Anomalies de température de l’air et des alizés du Pacifique sur le siècle passé. Fig a : les anomalies de température sont indiquées en tant que moyenne annuellepar rapport à 1951-1980, avec des années individuelles montrées comme des barres grises et une moyenne sur cinq ans superposée en gras. Fig b : anomalies des alizés du Pacifiquesur la région 6◦ N-6◦S et 180◦-150◦ W, correspondant à l’endroit où l’IPO présente une régression maximale sur les vents de l’océan Pacifique. Credit: Nature Climate Change. Recent intensification of wind-driven circulation in the Pacific and the ongoing warming hiatus. Prof Matthew H England et al.

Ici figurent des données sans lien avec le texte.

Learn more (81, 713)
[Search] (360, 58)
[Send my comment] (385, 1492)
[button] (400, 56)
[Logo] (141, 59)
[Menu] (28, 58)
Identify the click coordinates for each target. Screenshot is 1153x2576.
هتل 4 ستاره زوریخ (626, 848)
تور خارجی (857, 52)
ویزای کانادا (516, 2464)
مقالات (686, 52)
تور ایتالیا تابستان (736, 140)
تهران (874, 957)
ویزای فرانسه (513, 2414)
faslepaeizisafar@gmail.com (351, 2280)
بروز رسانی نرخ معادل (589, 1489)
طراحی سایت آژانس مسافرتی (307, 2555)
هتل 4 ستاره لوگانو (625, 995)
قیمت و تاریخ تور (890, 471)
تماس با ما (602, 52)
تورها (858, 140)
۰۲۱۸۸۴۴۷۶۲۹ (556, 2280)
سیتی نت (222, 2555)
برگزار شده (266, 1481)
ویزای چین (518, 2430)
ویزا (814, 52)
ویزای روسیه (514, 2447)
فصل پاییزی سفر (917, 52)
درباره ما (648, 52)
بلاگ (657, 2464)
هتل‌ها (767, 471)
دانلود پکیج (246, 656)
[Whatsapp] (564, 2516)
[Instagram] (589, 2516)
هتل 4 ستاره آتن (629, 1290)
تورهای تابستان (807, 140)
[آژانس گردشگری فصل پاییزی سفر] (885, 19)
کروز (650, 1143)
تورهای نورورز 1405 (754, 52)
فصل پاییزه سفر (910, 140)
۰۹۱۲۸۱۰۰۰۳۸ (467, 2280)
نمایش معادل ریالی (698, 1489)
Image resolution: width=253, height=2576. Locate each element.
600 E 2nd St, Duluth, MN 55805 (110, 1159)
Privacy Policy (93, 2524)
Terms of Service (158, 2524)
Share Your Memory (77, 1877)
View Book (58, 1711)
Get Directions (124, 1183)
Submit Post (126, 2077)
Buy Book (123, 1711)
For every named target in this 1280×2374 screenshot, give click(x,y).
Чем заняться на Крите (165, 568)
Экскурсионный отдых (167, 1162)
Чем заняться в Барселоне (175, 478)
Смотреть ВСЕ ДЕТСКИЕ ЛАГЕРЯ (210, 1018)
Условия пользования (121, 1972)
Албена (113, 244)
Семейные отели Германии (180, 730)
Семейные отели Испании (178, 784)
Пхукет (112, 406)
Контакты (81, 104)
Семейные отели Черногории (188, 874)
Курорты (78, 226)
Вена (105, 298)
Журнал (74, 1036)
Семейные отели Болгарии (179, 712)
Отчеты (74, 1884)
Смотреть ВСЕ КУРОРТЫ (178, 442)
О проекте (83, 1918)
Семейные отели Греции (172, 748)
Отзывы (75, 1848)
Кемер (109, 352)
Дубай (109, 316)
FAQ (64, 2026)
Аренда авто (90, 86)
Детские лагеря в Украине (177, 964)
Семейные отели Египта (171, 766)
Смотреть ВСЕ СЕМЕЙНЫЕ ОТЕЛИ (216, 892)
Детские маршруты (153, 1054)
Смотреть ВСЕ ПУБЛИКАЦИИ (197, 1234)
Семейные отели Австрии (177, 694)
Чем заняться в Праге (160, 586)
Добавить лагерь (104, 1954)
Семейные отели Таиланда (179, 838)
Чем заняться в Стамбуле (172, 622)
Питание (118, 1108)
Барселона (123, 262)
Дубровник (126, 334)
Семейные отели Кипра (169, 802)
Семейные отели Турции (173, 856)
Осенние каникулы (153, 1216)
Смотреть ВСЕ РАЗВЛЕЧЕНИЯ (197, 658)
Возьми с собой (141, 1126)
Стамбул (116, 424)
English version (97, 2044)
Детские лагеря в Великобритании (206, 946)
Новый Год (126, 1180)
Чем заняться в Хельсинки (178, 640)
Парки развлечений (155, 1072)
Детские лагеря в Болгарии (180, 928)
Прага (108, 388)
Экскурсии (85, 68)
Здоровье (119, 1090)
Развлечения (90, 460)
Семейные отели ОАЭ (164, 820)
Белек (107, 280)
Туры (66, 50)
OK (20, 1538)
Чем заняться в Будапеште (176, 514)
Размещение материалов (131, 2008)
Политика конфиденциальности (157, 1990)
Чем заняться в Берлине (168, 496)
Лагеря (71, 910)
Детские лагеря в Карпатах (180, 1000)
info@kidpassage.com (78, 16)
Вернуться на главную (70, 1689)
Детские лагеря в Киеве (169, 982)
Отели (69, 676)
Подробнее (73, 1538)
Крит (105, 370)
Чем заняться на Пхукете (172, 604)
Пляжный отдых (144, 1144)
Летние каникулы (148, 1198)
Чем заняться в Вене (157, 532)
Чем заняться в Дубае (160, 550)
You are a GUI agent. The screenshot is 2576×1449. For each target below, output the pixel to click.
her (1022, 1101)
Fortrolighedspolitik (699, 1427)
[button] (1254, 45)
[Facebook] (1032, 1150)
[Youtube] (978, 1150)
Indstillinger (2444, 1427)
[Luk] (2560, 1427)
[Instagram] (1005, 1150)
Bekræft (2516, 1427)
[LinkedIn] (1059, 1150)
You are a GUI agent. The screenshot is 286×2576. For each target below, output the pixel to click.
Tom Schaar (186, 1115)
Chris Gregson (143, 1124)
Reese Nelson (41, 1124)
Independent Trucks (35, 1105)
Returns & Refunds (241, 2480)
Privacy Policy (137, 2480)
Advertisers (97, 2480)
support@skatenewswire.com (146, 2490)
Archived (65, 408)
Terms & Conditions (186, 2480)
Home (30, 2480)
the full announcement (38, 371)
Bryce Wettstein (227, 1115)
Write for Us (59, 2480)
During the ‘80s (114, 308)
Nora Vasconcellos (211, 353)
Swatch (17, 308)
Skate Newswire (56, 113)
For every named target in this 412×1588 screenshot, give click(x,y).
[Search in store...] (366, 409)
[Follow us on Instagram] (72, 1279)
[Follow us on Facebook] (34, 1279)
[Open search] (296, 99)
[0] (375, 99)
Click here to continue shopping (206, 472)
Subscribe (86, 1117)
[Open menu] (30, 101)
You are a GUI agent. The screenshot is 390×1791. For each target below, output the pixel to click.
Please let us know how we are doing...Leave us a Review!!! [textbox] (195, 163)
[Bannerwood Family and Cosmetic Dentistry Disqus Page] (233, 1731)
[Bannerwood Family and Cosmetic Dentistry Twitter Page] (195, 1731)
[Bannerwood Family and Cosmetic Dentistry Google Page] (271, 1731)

Dans une phase négative, l’IPO a contribué de manière significative au ralentissement du réchauffement climatique dans les années 2000, comme on peut le voir ci-dessus sur les graphiques d’une étude phare de Matthew England parue en 2014. Son retour vers une phase positive, s’il se confirme, devrait à l’inverse conduire à une accélération du réchauffement climatique dans les années à venir. Une étude de Meehl et al. publiée dans Nature Climate Change montre que le réchauffement pourrait être exacerbé avec une transition vers une IPO positive. L’IPO module les températures dans l’est du Pacifique et donc le gradient de SST. Une IPO positive aurait tendance à affaiblir le gradient de SST.

Les modèles S qui simulent le renforcement historique du gradient de SST présentent généralement des tendances futures inversées pour la première moitié du XXIè siècle. Les simulations historiques les plus conformes à la réalité montrent donc que le gradient de SST s’affaiblira d’ici la fin du XXIè siècle dans tous les scénarios RCP du GIEC, avec un pic autour de 2050. Entre les modèles S et W, cela conduit à un impact différent en matière de température atmosphérique. Avec à la clé une amplification du rythme d’augmentation de la température de l’air au niveau global de 9 à 30%, selon les différents scénarios étudiés, RCP 2.6, RCP 4.5 et RCP 8.5. L’amplification est relativement plus forte dans les scénarios RCP à faibles émissions car la variabilité naturelle a un impact plus grand quand le forçage externe est plus petit.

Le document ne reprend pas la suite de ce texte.